Copy the data below, starting with the line that contains "You are a computer-use" and continuing through the end of the data.

§ **Records shown**:
-- start --
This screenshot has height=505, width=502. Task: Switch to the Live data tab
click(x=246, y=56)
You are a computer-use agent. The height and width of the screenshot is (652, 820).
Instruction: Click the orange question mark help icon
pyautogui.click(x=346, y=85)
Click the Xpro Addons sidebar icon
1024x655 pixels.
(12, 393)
-- end --
§ **Full output**:
You are a computer-use agent. The height and width of the screenshot is (652, 820).
Instruction: Click the orange question mark help icon
pyautogui.click(x=346, y=85)
Click the Xpro Addons sidebar icon
1024x655 pixels.
(12, 393)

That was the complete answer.